Vastly improving your leadership team and culture

Many times, when I engage with an owner or CEO of an organization that is contemplating making changes in their culture, one of the things that they ask me is, do we need to have an offsite? Do we need to conduct a culture audit? And do a variety of activities to understand what our culture is today and what it is we want to create tomorrow. The answer sometimes may be yes.

But, even more often, the answer is sitting with that leadership team and taking a look at and just frankly observing how that leadership team is interacting in a regular Monday morning meeting, as an example. And what I often find is that there are one or two people that are behaving in a way that is unhelpful to the overall group getting to an answer. Usually, the CEO or the owner leads that and, in more cases than not, that leader or owner is allowing that behavior to endure. They are rewarding it tacitly by not saying anything about it and not having the straight talk conversation they may need to have with the overall team or with an individual to say, “You know what? There’s an opportunity here for us to more respectfully engage with one another, to create safety in the room, for everyone to speak their mind and do so in a respectful way but also in a way that allows divergent opinions to come out and us to come up with a better answer.”

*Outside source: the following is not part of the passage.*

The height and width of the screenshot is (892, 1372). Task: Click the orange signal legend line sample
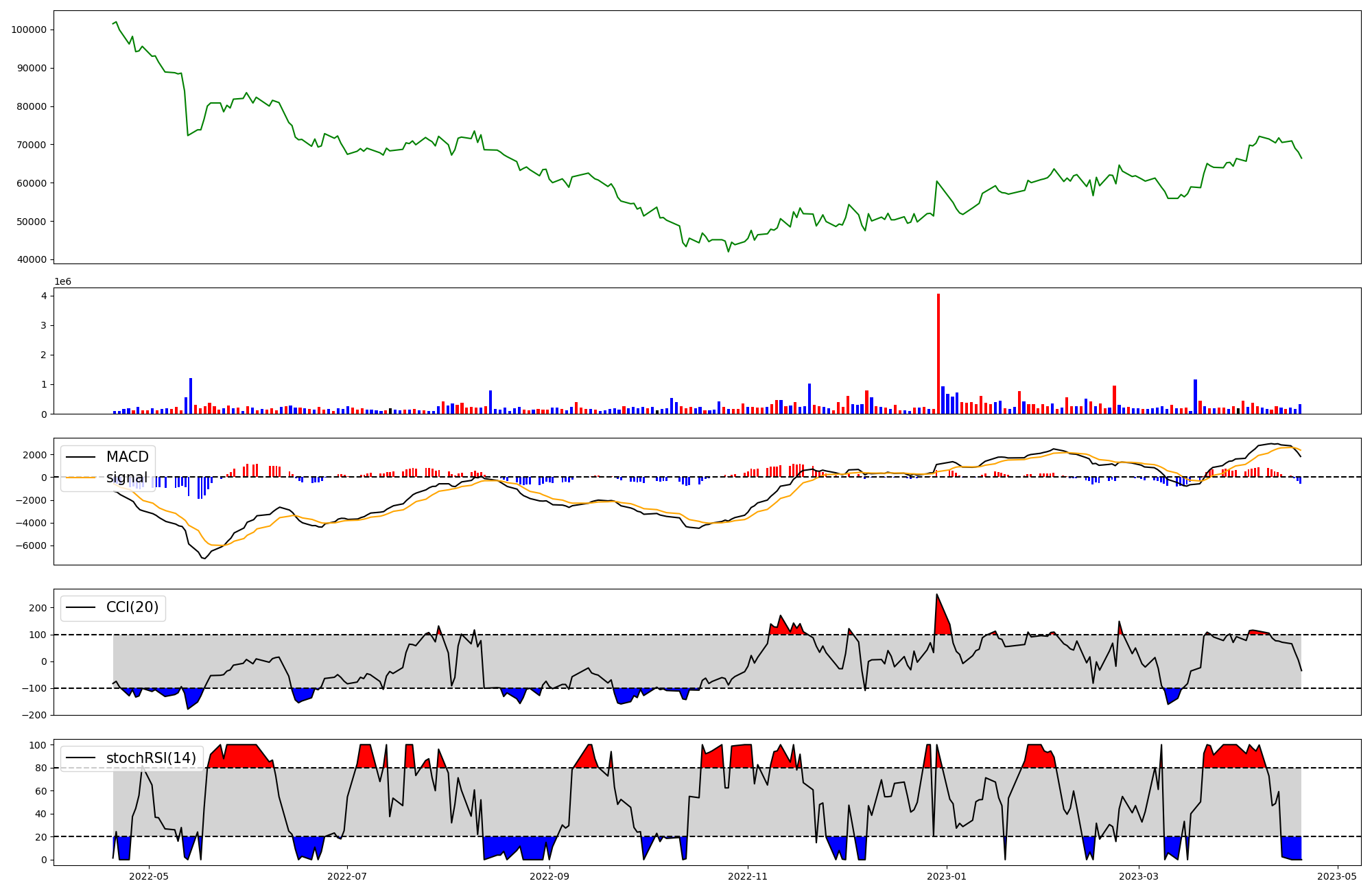pos(81,478)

It doesn’t necessarily require an offsite. Often it’s a matter of setting a standard and setting ground rules for the meetings that we are going to respect one another. We’re going to use straight talk. We’re going to engage and talk about things that previously have been undiscussable. All of that is made up. All of that is invented by us. The notion that something’s undiscussable is only true because we think it’s undiscussable.

That seems a little bit over-simplistic, but the reality is that it happens every single day in our organizations. We know there’s an elephant in the room. It’s standing in the middle of the table. It’s a topic that has just been off-limits. It is Area 51. And we cannot get into it without people being concerned and fearful.

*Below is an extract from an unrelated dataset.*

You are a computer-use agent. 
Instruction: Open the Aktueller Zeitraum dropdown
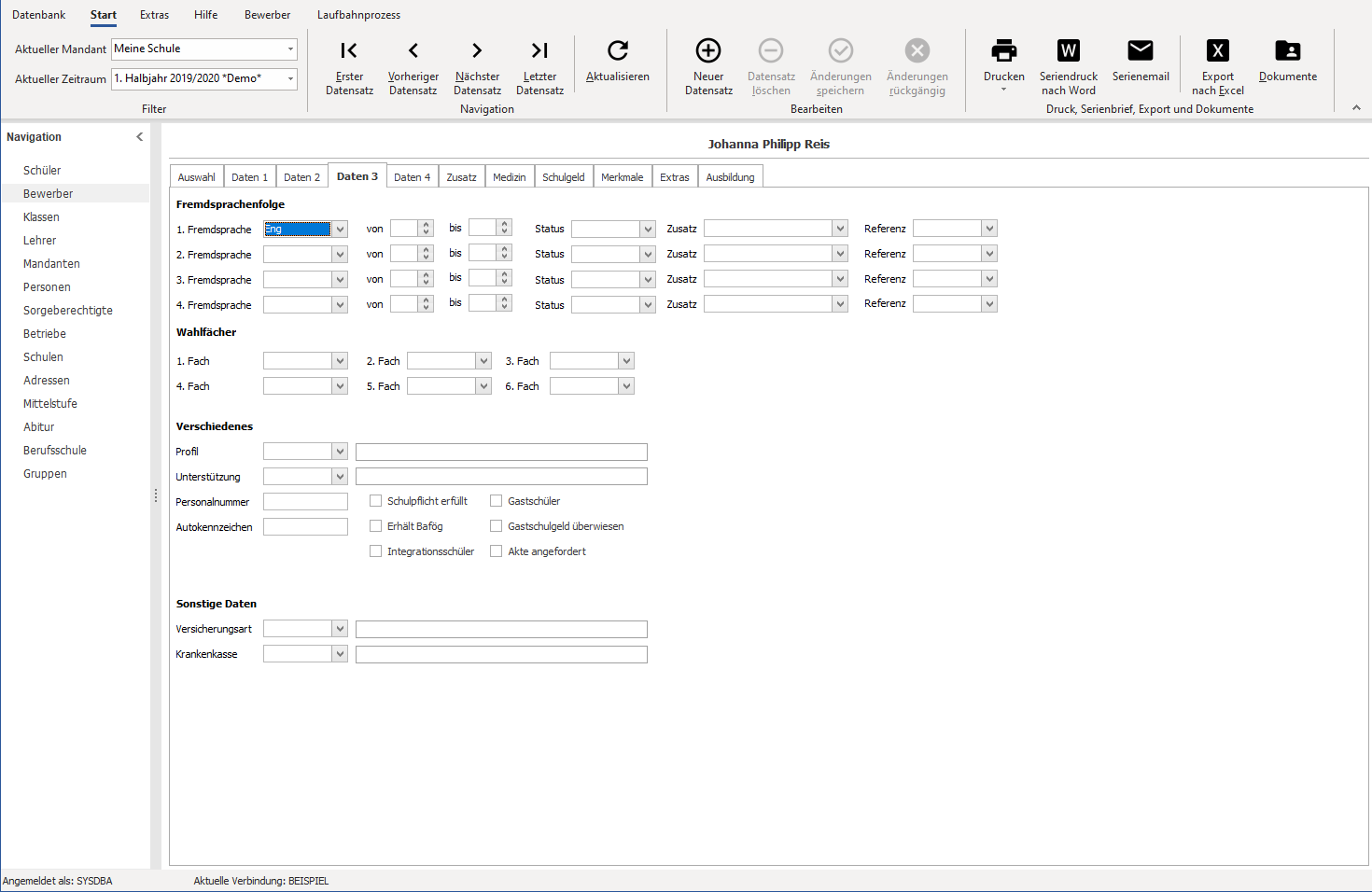290,78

A lot of times the experience isn’t even real. It comes down from a past story, the tribal knowledge that preceded us even being in our positions. And it has the power, because of the culture, because of the stories, because of all the things that ghost stories evoke in us as individuals, of keeping us from actually having the conversations that we need to have.

So, one of the things that I do when I go into an organization is to watch, observe, and then have the straight talk discussion with the owner, the CEO, or whomever the client is, about simple things that can be done in changing our dialogue and changing what we talk about vs. what we don’t talk about and making the undiscussable…discussable. By doing that one thing, 90% of the issues go away, and people can go and solve their problems on their own without going into a long, extended discussion and debate about what’s wrong in our organization and what we need to change.

By stopping, being present, and listening to what’s going on and recognizing, and frankly just admitting, that we’re not talking about the things that we should as a leadership team is a great first step that often ends up with a solution that we can all live with. It often ends up with our culture being improved. It often ends up with our leadership team being stronger and having much more effective meetings than we ever had before.

And it can be done in, literally, the snap of a finger if we decide that that’s what we want to do.